■ **Task instructions**:
With nothing added or dropped, output every record below exactly.

■ **Task material**:
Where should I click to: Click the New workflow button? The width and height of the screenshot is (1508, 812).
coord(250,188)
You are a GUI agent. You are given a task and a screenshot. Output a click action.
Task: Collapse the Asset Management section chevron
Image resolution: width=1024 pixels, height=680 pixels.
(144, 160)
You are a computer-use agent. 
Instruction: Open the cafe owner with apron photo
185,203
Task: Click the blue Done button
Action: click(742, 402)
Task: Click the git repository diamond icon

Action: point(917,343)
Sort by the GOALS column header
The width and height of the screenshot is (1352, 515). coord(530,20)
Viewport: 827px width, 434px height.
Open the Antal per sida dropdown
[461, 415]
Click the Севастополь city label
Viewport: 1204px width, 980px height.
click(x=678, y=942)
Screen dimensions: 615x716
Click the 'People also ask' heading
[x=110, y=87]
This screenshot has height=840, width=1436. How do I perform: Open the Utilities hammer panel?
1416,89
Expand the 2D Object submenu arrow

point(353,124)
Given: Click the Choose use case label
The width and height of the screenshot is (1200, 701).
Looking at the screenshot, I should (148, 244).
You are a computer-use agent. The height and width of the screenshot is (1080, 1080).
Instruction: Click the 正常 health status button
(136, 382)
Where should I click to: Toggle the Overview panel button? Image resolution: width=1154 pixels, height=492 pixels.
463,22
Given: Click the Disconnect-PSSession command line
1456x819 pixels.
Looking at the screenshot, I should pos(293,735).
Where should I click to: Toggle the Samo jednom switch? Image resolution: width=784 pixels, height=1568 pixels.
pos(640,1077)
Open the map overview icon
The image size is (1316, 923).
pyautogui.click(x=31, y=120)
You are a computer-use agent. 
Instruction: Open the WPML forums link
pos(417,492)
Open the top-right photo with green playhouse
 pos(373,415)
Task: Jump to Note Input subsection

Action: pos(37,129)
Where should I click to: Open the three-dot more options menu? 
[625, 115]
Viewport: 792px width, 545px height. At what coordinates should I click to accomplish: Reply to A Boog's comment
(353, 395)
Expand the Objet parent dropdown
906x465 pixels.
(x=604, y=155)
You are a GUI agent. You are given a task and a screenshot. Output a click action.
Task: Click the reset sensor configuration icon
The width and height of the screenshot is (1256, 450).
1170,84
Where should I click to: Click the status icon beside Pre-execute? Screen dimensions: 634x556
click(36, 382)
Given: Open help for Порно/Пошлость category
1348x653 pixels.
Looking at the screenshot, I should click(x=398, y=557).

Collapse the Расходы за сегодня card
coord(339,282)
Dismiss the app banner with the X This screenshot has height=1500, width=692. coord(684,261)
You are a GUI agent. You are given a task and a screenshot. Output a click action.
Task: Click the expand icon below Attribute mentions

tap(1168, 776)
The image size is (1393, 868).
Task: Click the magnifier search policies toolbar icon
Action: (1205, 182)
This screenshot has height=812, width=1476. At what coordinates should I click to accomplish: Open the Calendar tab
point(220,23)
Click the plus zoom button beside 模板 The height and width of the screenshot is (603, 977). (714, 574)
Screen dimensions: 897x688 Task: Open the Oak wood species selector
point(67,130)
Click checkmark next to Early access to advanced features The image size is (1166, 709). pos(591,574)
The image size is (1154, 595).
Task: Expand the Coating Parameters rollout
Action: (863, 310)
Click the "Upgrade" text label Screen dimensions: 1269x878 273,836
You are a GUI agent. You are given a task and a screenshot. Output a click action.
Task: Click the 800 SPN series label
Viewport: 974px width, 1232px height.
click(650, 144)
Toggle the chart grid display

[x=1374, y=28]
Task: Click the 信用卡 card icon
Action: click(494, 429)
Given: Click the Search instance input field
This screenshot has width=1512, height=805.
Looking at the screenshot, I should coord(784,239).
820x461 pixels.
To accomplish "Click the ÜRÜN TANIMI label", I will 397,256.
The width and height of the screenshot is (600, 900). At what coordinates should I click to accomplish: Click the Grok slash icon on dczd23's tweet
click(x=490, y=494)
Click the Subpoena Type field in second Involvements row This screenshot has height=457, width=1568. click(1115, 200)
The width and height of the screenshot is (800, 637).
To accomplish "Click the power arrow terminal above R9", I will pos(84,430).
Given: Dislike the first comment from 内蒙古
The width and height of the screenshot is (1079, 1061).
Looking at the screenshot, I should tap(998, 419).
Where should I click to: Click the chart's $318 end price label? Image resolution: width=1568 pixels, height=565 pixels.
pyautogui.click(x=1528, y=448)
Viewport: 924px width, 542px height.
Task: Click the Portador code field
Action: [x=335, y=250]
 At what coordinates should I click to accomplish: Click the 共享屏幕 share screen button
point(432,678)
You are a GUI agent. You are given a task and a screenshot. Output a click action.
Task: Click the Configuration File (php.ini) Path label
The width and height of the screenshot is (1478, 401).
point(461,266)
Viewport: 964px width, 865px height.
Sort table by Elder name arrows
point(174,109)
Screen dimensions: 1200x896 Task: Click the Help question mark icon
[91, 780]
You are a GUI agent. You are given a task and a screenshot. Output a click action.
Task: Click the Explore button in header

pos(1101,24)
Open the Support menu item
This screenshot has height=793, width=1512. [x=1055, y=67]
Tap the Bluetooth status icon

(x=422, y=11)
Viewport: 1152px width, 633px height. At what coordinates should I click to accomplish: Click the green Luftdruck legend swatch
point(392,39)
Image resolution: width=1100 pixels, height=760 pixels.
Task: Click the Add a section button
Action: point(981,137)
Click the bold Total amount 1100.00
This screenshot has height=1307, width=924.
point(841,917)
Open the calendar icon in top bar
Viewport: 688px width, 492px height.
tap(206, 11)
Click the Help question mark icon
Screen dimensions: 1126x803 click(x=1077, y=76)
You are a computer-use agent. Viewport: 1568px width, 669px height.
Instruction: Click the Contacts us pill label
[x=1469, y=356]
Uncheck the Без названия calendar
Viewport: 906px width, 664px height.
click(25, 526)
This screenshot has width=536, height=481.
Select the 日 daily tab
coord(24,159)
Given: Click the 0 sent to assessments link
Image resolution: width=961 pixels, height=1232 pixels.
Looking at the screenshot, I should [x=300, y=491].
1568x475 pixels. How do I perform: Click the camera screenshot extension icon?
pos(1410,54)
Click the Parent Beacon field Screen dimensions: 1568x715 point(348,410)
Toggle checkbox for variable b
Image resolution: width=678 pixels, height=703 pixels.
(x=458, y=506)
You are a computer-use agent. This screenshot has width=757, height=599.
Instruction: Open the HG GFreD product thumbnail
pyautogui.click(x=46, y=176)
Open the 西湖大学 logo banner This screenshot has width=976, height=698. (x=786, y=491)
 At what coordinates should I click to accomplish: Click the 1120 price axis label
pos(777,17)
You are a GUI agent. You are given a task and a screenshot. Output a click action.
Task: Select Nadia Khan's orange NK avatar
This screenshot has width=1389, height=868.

■ **Answer section**:
Where should I click to: Click the New workflow button? The width and height of the screenshot is (1508, 812).
coord(250,188)
You are a GUI agent. You are given a task and a screenshot. Output a click action.
Task: Collapse the Asset Management section chevron
Image resolution: width=1024 pixels, height=680 pixels.
(144, 160)
You are a computer-use agent. 
Instruction: Open the cafe owner with apron photo
185,203
Task: Click the blue Done button
Action: click(742, 402)
Task: Click the git repository diamond icon

Action: point(917,343)
Sort by the GOALS column header
The width and height of the screenshot is (1352, 515). coord(530,20)
Viewport: 827px width, 434px height.
Open the Antal per sida dropdown
[461, 415]
Click the Севастополь city label
Viewport: 1204px width, 980px height.
click(x=678, y=942)
Screen dimensions: 615x716
Click the 'People also ask' heading
[x=110, y=87]
This screenshot has height=840, width=1436. How do I perform: Open the Utilities hammer panel?
1416,89
Expand the 2D Object submenu arrow

point(353,124)
Given: Click the Choose use case label
The width and height of the screenshot is (1200, 701).
Looking at the screenshot, I should (148, 244).
You are a computer-use agent. The height and width of the screenshot is (1080, 1080).
Instruction: Click the 正常 health status button
(136, 382)
Where should I click to: Toggle the Overview panel button? Image resolution: width=1154 pixels, height=492 pixels.
463,22
Given: Click the Disconnect-PSSession command line
1456x819 pixels.
Looking at the screenshot, I should pos(293,735).
Where should I click to: Toggle the Samo jednom switch? Image resolution: width=784 pixels, height=1568 pixels.
pos(640,1077)
Open the map overview icon
The image size is (1316, 923).
pyautogui.click(x=31, y=120)
You are a computer-use agent. 
Instruction: Open the WPML forums link
pos(417,492)
Open the top-right photo with green playhouse
 pos(373,415)
Task: Jump to Note Input subsection

Action: pos(37,129)
Where should I click to: Open the three-dot more options menu? 
[625, 115]
Viewport: 792px width, 545px height. At what coordinates should I click to accomplish: Reply to A Boog's comment
(353, 395)
Expand the Objet parent dropdown
906x465 pixels.
(x=604, y=155)
You are a GUI agent. You are given a task and a screenshot. Output a click action.
Task: Click the reset sensor configuration icon
The width and height of the screenshot is (1256, 450).
1170,84
Where should I click to: Click the status icon beside Pre-execute? Screen dimensions: 634x556
click(36, 382)
Given: Open help for Порно/Пошлость category
1348x653 pixels.
Looking at the screenshot, I should click(x=398, y=557).

Collapse the Расходы за сегодня card
coord(339,282)
Dismiss the app banner with the X This screenshot has height=1500, width=692. coord(684,261)
You are a GUI agent. You are given a task and a screenshot. Output a click action.
Task: Click the expand icon below Attribute mentions

tap(1168, 776)
The image size is (1393, 868).
Task: Click the magnifier search policies toolbar icon
Action: (1205, 182)
This screenshot has height=812, width=1476. At what coordinates should I click to accomplish: Open the Calendar tab
point(220,23)
Click the plus zoom button beside 模板 The height and width of the screenshot is (603, 977). (714, 574)
Screen dimensions: 897x688 Task: Open the Oak wood species selector
point(67,130)
Click checkmark next to Early access to advanced features The image size is (1166, 709). pos(591,574)
The image size is (1154, 595).
Task: Expand the Coating Parameters rollout
Action: (863, 310)
Click the "Upgrade" text label Screen dimensions: 1269x878 273,836
You are a GUI agent. You are given a task and a screenshot. Output a click action.
Task: Click the 800 SPN series label
Viewport: 974px width, 1232px height.
click(650, 144)
Toggle the chart grid display

[x=1374, y=28]
Task: Click the 信用卡 card icon
Action: click(494, 429)
Given: Click the Search instance input field
This screenshot has width=1512, height=805.
Looking at the screenshot, I should coord(784,239).
820x461 pixels.
To accomplish "Click the ÜRÜN TANIMI label", I will 397,256.
The width and height of the screenshot is (600, 900). At what coordinates should I click to accomplish: Click the Grok slash icon on dczd23's tweet
click(x=490, y=494)
Click the Subpoena Type field in second Involvements row This screenshot has height=457, width=1568. click(1115, 200)
The width and height of the screenshot is (800, 637).
To accomplish "Click the power arrow terminal above R9", I will pos(84,430).
Given: Dislike the first comment from 内蒙古
The width and height of the screenshot is (1079, 1061).
Looking at the screenshot, I should tap(998, 419).
Where should I click to: Click the chart's $318 end price label? Image resolution: width=1568 pixels, height=565 pixels.
pyautogui.click(x=1528, y=448)
Viewport: 924px width, 542px height.
Task: Click the Portador code field
Action: [x=335, y=250]
 At what coordinates should I click to accomplish: Click the 共享屏幕 share screen button
point(432,678)
You are a GUI agent. You are given a task and a screenshot. Output a click action.
Task: Click the Configuration File (php.ini) Path label
The width and height of the screenshot is (1478, 401).
point(461,266)
Viewport: 964px width, 865px height.
Sort table by Elder name arrows
point(174,109)
Screen dimensions: 1200x896 Task: Click the Help question mark icon
[91, 780]
You are a GUI agent. You are given a task and a screenshot. Output a click action.
Task: Click the Explore button in header

pos(1101,24)
Open the Support menu item
This screenshot has height=793, width=1512. [x=1055, y=67]
Tap the Bluetooth status icon

(x=422, y=11)
Viewport: 1152px width, 633px height. At what coordinates should I click to accomplish: Click the green Luftdruck legend swatch
point(392,39)
Image resolution: width=1100 pixels, height=760 pixels.
Task: Click the Add a section button
Action: point(981,137)
Click the bold Total amount 1100.00
This screenshot has height=1307, width=924.
point(841,917)
Open the calendar icon in top bar
Viewport: 688px width, 492px height.
tap(206, 11)
Click the Help question mark icon
Screen dimensions: 1126x803 click(x=1077, y=76)
You are a computer-use agent. Viewport: 1568px width, 669px height.
Instruction: Click the Contacts us pill label
[x=1469, y=356]
Uncheck the Без названия calendar
Viewport: 906px width, 664px height.
click(25, 526)
This screenshot has width=536, height=481.
Select the 日 daily tab
coord(24,159)
Given: Click the 0 sent to assessments link
Image resolution: width=961 pixels, height=1232 pixels.
Looking at the screenshot, I should [x=300, y=491].
1568x475 pixels. How do I perform: Click the camera screenshot extension icon?
pos(1410,54)
Click the Parent Beacon field Screen dimensions: 1568x715 point(348,410)
Toggle checkbox for variable b
Image resolution: width=678 pixels, height=703 pixels.
(x=458, y=506)
You are a computer-use agent. This screenshot has width=757, height=599.
Instruction: Open the HG GFreD product thumbnail
pyautogui.click(x=46, y=176)
Open the 西湖大学 logo banner This screenshot has width=976, height=698. (x=786, y=491)
 At what coordinates should I click to accomplish: Click the 1120 price axis label
pos(777,17)
You are a GUI agent. You are given a task and a screenshot. Output a click action.
Task: Select Nadia Khan's orange NK avatar
This screenshot has width=1389, height=868.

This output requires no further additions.